- [Direction] In the records below, reproduce word for word the lines starting with the line that contains "At what (x,y)" and running through the line that contains "obscured file is", both included.
▬▬▬
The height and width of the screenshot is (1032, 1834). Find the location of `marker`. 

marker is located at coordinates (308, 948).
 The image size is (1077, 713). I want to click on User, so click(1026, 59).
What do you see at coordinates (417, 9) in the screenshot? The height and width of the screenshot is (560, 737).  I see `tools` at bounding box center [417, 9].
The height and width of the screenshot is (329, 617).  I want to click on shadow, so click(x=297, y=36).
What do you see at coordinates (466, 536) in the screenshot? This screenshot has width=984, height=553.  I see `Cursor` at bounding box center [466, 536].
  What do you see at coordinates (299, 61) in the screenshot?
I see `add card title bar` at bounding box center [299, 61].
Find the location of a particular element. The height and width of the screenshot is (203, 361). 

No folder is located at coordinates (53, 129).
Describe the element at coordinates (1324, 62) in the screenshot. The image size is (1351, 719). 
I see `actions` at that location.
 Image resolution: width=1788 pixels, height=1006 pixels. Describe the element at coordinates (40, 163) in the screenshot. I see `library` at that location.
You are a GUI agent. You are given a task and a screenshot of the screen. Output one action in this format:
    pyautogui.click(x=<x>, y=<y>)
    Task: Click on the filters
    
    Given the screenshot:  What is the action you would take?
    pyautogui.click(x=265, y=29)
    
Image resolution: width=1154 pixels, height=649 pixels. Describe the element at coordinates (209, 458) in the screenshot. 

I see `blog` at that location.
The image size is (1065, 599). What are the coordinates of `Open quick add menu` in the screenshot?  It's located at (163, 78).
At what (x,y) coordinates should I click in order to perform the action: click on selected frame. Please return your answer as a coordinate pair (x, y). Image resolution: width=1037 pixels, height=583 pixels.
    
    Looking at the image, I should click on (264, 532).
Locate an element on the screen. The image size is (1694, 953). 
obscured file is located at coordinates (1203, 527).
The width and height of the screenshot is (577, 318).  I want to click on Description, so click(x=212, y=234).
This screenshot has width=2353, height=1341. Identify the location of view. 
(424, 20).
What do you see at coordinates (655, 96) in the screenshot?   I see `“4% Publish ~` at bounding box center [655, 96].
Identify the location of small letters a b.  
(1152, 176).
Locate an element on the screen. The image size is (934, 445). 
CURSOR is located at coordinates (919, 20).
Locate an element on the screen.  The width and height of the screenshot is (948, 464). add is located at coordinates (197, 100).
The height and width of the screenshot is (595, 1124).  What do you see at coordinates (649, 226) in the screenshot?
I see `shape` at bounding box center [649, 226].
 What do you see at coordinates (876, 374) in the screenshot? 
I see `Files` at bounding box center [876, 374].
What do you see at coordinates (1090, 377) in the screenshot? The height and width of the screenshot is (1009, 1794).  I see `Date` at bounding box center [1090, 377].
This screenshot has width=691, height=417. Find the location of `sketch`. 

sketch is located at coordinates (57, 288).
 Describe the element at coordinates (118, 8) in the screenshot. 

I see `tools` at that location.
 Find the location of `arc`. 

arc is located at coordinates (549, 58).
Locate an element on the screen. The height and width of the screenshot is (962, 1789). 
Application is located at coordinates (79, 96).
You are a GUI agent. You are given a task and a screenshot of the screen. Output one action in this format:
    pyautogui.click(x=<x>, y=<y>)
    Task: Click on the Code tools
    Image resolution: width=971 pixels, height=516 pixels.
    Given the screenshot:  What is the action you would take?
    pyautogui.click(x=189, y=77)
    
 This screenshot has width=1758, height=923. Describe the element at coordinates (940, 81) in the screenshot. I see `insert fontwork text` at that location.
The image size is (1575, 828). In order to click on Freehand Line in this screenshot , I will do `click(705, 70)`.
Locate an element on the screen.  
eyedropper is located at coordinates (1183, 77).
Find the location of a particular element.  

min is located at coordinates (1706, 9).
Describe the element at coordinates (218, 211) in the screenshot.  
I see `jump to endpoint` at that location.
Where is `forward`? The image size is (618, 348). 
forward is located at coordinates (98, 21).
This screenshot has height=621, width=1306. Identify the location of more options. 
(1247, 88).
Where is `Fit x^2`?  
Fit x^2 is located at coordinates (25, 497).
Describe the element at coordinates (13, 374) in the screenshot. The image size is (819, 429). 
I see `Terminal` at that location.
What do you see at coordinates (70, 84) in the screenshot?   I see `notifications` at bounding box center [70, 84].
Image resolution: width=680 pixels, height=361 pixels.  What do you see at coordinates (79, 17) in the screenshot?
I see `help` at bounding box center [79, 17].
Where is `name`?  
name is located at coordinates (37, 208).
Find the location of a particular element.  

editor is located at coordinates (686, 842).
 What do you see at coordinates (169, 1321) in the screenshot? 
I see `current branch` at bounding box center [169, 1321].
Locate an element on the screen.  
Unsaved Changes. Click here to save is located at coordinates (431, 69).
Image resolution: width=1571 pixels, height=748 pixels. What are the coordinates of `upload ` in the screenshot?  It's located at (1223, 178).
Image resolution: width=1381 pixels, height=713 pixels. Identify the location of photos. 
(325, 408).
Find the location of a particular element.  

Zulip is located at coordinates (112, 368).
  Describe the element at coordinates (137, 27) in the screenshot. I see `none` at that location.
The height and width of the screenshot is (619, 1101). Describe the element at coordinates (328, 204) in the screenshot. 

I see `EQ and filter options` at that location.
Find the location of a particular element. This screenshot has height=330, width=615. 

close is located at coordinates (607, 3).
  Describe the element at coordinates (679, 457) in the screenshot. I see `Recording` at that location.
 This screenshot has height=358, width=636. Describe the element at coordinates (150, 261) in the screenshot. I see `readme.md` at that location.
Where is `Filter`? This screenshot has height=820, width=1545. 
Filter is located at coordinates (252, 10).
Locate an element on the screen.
▬▬▬
- [The completed task]
At what (x,y) coordinates should I click in order to perform the action: click on selected frame. Please return your answer as a coordinate pair (x, y). Image resolution: width=1037 pixels, height=583 pixels.
    
    Looking at the image, I should click on (264, 532).
Locate an element on the screen. The image size is (1694, 953). 
obscured file is located at coordinates (1203, 527).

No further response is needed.